Commit 74638b9
[fsdp] fix: add aggressive_empty_cache at end of init_model to prevent vLLM OOM (verl-project#5384)
### What does this PR do?
Adds `aggressive_empty_cache(force_sync=True)` at the end of
`ActorRolloutRefWorker.init_model()` to prevent vLLM from OOMing at
startup when colocated on the same GPUs as FSDP.
Related: verl-project#4229, verl-project#4257 (stale)
After the removal of `ExternalZeroMQDistributedExecutor`, vLLM runs in
separate MP worker processes instead of inside the FSDP worker process.
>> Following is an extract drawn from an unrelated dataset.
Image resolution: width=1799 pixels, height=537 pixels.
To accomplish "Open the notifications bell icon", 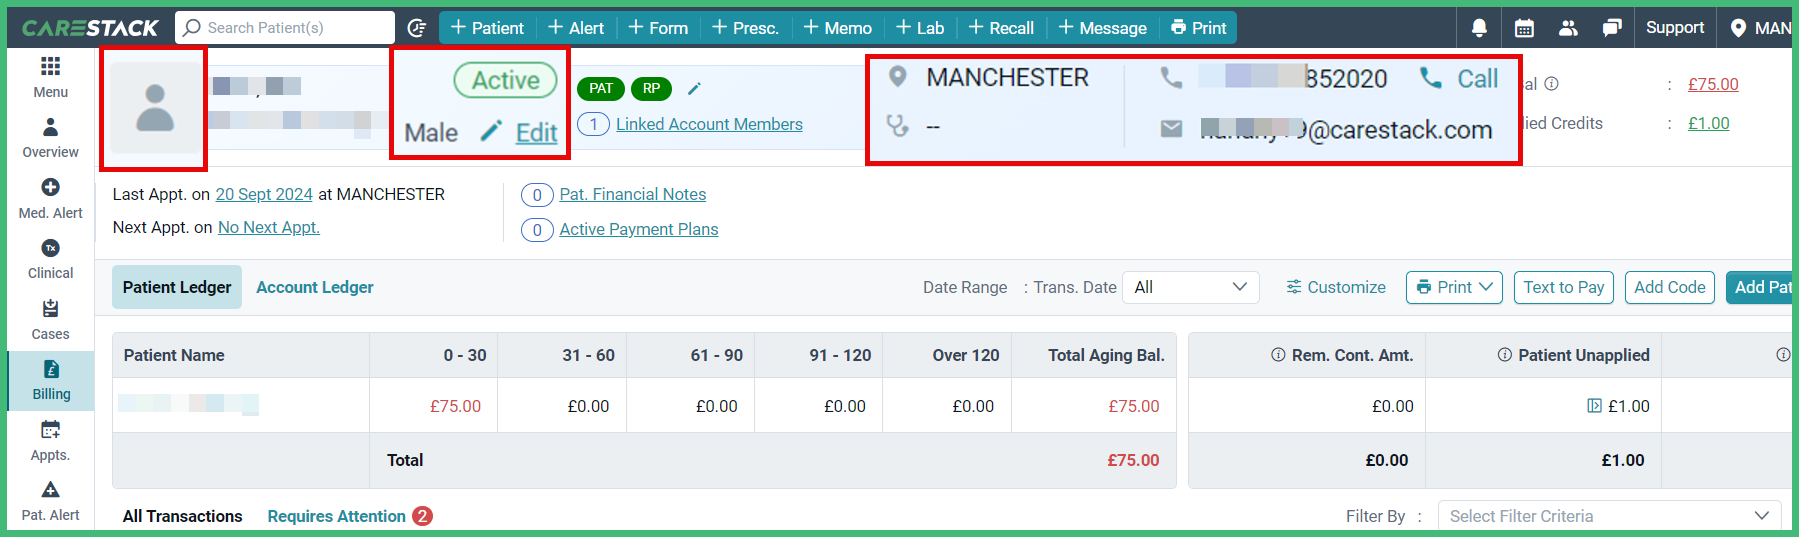I will coord(1479,28).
During `init_model()`, PyTorch's CUDA allocator reserves large transient
blocks for full-model loading before FSDP sharding and
`sync_module_states` broadcasting. After init, these blocks are no
longer needed but remain cached by the allocator (`cudaMalloc`'d, not
`cudaFree`'d). Since vLLM now runs in a separate process with its own
allocator, it cannot reuse these cached blocks — `cudaMemGetInfo`
reports them as "used", and vLLM fails its `gpu_memory_utilization`
check.
Previous attempts to fix this (verl-project#4257) went stale. This approach is
simpler: one line, no guards needed, and is a no-op when there is
nothing to free.
### Checklist Before Starting
- [x] Search for similar PRs:
[aggressive_empty_cache](https://github.com/verl-project/verl/pulls?q=aggressive_empty_cache),
[OOM fsdp vllm
init](https://github.com/verl-project/verl/pulls?q=OOM+fsdp+vllm+init)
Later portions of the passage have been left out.